_Texte à lire_
--------------------------------
6. On appelle avec raison la chasteté paix de l'âme; car cette vertu
angélique est le principe de la résurrection générale, de l'incorruptibilité
et de l'immortalité des créatures devenues par le péché corruptibles et
mortelles.
7.
Eh ! n'était-ce pas de la tranquillité de l'âme que voulait parler saint
Paul, en disant : Quel est l'homme qui a connu l'Esprit du Seigneur
(1 Co 2,16) ? N'était-ce pas encore cette vertu que voulait signaler un
solitaire d'Égypte, en disant qu'il n'avait plus de crainte du Seigneur ?
Voulait-il marquer une autre chose que la paix de l'âme, ce religieux qui
priait Dieu de lui permettre d'être encore éprouvé par le feu des tentations
? Quelle est donc encore la personne qui, avant la gloire future, puisse
être jugée plus digne de cette tranquillité du coeur, que ce Syrien qui,
tandis que David, si illustre parmi les prophètes, disait à Dieu :
Accorde-moi , Seigneur, dans le cours de mon pèlerinage, quelque relâche et
quelque repos, afin de recevoir quelque rafraîchissement avant que je parte
de ce monde (Ps 38), disait lui même : Modère, Seigneur, les
effusions surabondantes de grâces et de consolations dont Tu inondes mon âme
?
8. Une âme possède réellement cette précieuse paix, lorsqu'elle est portée
au bien et identifiée avec la vertu, comme les méchants sont portés au mal
et absorbés dans les plaisirs des sens.
9. Si le dernier comble de l'intempérance consiste à se faire violence pour
manger et boire, quand on est parfaitement rassasié, la perfection de la
tempérance et de la sobriété consiste à se priver de manger et de boire,
lorsqu'on en a un très grand besoin; or une âme ne parvient à ce degré de
vertu que par la puissance et l'autorité qu'elle a prises sur les appétits
et les inclinations du corps.
Si le plus exécrable des excès auquel la luxure puisse porter l'homme
qu'elle tient dans son honteux esclavage, est de chercher à contenter sa
passion avec des bêtes et des objets inanimés, le plus haut degré de la
chasteté est de n'être pas plus touché ni ému par les créatures animées que
par celles qui ne le sont pas.
--------------------------------
_Bloc de données_
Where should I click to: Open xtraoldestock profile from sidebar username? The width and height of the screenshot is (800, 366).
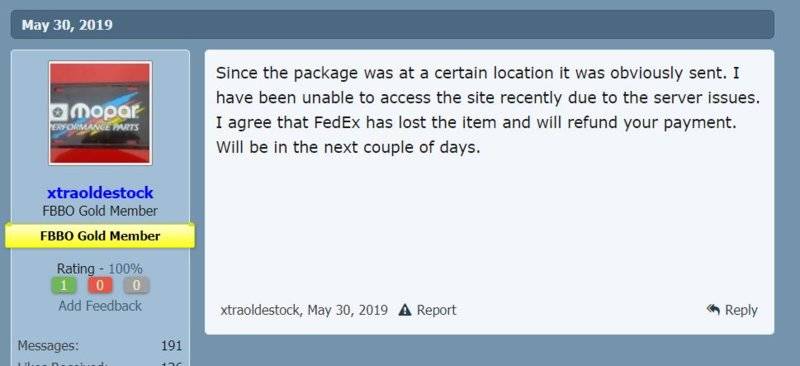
--------------------------------
_Liste des consignes_
• A. D'après le texte, de quoi la chasteté est-elle le principe ? Relevez chacun des éléments cités.
• B. Selon le texte, en quoi consiste la perfection de la tempérance et de la sobriété ?

_Corrigé de l'exercice_
• A. La résurrection générale, l'incorruptibilité et l'immortalité des créatures.

• B. À se priver de manger et de boire lorsqu'on en a un très grand besoin.